Das zweite Wahlprogramm, "Plan B", ist das realistische Wahlprogramm, an dessen Erfüllung sich eine Partei in jedem Fall messen lassen muss. Das bedeutet, die hier aufgeführten Ziele

  • müssen nachprüfbar sein, operationalisierbar und mathematisierbar.
    "Wir wollen Frieden in Nahost." ist kein mathematisierbares Ziel. "Wir brechen alle politischen und wirtschaftlichen  Kontakte zu jenen ab, die den Krieg in Nahost auf der einen oder anderen Seite unterstützen und wir koalieren mit keiner Partei, die das nicht mitgeht." ist mathematisierbar. 
  • müssen auch umsetzbar sein, wenn die Agrar-, Auto-, Energie- und Waffenlobby dagegen ballern.
    Wenn Ihr wisst, dass die Konzerne Eure Ziele sabotieren werden, warum wollt Ihr sie dann ins Wahlprogramm schreiben? Mutig wäre Euer Programm, wenn Ihr Wege aufzeigtet, dagegen zu halten. Und Ihr koaliert mit keiner Partei, die das nicht mitgeht. 
  • müssen auch umsetzbar sein, wenn der Hegemon, der POTUS, der Imperator der westlichen Welt dagegen ballert.
    Wenn Ihr wisst, dass wer-auch-immer-in-Washington Eure Ziele sabotieren wird, warum wollt Ihr sie dann ins Wahlprogramm schreiben? Mutig wäre Euer Programm, wenn Ihr Wege aufzeigtet, dagegen zu halten. Und Ihr koaliert mit keiner Partei, die das nicht mitgeht. 
  • müssen auch umsetzbar sein, wenn die Reichen dagegen ballern.
    Wenn Ihr wisst, dass die Reichen Eure Ziele sabotieren werden, warum wollt Ihr sie dann ins Wahlprogramm schreiben? Mutig wäre Euer Programm, wenn Ihr Wege aufzeigtet, dagegen zu halten. Und Ihr koaliert mit keiner Partei, die das nicht mitgeht. 
  • müssen auch umsetzbar sein, wenn russische, chinesische, europäische und amerikanische Geheimdienste in den asozialen Netzen dagegen ballern.
    Wenn Ihr wisst, dass Geheimdienste of any color and any kind Eure Ziele sabotieren werden, warum wollt Ihr sie dann ins Wahlprogramm schreiben? Mutig wäre Euer Programm, wenn Ihr Wege aufzeigtet, dagegen zu halten. Und Ihr koaliert mit keiner Partei, die das nicht mitgeht. 
Zugegeben: "Plan B" wird ein dünner, leicht fasslicher Reader. Aber die Leute werden Euch lieben.

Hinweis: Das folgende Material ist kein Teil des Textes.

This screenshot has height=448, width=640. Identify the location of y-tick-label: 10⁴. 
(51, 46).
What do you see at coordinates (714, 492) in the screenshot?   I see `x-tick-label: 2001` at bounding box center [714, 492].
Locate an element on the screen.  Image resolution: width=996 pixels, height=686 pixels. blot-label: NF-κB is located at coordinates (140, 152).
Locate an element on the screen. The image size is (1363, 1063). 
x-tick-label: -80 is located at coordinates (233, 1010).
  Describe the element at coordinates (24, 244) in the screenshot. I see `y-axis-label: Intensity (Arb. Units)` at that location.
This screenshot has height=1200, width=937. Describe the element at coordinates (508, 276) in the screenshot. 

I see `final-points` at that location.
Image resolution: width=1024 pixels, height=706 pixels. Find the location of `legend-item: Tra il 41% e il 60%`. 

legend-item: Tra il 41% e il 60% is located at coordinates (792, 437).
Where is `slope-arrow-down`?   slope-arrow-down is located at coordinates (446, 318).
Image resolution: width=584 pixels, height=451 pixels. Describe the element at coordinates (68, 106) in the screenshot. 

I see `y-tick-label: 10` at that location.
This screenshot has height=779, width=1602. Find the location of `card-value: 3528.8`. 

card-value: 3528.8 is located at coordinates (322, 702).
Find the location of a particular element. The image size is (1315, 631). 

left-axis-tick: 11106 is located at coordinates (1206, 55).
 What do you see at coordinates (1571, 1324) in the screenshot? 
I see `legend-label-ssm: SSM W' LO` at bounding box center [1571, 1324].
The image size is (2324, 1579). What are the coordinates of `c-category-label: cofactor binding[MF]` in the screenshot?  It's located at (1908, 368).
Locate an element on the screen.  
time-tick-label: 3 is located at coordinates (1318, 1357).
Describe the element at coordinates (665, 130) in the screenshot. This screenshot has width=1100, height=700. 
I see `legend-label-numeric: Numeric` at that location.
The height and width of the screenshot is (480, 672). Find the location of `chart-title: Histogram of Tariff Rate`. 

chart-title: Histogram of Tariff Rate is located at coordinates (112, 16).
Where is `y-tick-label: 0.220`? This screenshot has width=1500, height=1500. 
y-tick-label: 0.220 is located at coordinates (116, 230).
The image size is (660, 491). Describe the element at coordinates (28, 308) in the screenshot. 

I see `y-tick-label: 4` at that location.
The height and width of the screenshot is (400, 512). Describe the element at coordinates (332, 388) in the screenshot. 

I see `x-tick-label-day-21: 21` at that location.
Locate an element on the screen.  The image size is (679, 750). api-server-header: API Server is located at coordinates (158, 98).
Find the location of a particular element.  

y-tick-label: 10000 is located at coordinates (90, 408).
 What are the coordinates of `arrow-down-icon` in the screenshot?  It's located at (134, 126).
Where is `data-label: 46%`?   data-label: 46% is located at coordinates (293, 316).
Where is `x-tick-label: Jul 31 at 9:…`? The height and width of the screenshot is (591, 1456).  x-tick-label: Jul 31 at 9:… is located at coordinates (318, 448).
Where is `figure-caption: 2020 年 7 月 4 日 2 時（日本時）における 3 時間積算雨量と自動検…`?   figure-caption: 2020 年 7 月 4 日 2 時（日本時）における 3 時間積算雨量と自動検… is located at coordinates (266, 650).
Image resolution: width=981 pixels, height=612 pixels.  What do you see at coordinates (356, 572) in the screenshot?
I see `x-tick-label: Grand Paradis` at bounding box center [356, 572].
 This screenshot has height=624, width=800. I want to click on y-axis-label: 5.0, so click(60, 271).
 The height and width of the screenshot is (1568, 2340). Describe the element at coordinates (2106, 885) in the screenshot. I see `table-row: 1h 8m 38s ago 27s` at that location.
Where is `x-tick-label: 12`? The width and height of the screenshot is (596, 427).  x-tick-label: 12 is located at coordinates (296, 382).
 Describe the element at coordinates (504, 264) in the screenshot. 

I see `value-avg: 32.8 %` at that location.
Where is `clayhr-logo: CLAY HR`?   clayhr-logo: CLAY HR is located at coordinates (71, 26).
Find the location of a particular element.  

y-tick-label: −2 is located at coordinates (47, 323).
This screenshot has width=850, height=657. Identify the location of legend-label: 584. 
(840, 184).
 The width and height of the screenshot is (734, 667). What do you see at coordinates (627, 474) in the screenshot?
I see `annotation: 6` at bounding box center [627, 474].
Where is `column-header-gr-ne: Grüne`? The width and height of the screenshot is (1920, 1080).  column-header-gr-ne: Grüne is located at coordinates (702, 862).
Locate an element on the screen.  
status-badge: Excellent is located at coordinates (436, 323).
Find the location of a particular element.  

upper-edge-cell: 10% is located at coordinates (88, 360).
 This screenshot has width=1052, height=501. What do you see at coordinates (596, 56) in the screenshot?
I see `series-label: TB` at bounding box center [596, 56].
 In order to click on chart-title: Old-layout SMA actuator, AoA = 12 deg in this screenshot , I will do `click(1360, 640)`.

Und ich würde Euch wieder wählen.



Wahlplakat der Grünen 1983. 
Habeck 2022: "Jetzt ist keine Zeit für Pazifismus."
Den Spruch verzeihe ich ihm NIE.







¹ Was für eine hammer-heroische, geradezu mythische Formulierung, oder!? Aber sie stimmt: Verglichen mit dem Doitschen Grundgesetz gibt es auf diesem Planeten nur noch schlechtere Staats-Verfassungen. Und ich habe im Laufe meines Lebens drei Mal geschworen, unsere Verfassung zu achten und zu schützen. Daran fühle ich mich nach wie vor gebunden, und das ist gut so.